• PROMPT: Rewrite everything from the line containing "The height and width of the screenshot is (362, 600)." down to the line containing "point(849,995)", putting "terminal" in place of "console" and changing nothing else.

• MATERIAL:
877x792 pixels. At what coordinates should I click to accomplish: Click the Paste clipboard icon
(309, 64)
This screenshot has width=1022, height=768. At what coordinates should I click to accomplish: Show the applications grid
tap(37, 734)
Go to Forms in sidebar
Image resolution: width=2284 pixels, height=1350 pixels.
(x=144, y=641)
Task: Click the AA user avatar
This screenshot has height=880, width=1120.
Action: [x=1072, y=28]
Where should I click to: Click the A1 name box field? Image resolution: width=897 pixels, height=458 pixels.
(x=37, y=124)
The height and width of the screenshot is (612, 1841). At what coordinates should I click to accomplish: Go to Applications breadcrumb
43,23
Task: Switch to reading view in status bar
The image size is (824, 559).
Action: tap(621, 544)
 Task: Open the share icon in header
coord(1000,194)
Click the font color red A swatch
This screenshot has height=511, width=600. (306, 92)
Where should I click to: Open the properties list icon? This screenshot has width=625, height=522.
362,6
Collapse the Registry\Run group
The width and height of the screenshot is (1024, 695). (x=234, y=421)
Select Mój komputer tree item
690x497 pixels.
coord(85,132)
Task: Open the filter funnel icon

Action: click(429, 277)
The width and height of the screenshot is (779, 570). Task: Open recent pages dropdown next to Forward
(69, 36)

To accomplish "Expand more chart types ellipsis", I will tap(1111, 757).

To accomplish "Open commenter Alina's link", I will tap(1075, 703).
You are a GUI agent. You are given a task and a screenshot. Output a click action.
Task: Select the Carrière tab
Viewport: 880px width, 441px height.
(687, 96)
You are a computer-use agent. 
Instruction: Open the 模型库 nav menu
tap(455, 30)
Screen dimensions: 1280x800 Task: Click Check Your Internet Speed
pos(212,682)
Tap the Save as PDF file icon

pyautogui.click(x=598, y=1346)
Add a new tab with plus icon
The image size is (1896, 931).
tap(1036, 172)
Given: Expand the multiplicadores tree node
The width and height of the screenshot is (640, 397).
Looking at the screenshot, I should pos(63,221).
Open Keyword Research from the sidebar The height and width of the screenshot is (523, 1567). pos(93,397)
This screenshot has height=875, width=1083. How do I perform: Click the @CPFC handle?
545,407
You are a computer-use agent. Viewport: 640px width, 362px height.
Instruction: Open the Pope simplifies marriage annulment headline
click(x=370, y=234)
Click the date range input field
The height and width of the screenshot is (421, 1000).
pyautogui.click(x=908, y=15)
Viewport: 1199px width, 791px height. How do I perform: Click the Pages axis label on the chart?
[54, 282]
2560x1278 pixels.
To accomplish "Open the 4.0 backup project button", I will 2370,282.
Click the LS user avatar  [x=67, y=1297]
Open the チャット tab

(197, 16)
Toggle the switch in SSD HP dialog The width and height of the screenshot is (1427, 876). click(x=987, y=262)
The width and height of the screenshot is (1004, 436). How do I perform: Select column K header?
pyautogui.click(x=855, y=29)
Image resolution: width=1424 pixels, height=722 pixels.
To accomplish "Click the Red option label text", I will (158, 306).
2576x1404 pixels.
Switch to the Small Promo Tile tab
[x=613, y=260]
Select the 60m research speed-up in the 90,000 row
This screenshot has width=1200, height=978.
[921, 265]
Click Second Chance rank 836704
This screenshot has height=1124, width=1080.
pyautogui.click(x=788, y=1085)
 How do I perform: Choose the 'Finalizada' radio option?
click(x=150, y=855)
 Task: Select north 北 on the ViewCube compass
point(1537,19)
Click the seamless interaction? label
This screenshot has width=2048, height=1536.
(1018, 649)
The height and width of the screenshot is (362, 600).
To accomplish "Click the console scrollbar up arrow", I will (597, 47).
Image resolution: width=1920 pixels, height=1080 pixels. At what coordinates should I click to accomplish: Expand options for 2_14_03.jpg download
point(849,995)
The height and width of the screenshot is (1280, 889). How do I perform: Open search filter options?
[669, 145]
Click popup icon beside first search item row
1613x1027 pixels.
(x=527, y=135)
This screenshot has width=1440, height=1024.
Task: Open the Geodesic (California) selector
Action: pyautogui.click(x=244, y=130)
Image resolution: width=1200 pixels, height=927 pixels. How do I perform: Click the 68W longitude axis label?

• THE REPLY:
The height and width of the screenshot is (362, 600).
To accomplish "Click the terminal scrollbar up arrow", I will (597, 47).
Image resolution: width=1920 pixels, height=1080 pixels. At what coordinates should I click to accomplish: Expand options for 2_14_03.jpg download
point(849,995)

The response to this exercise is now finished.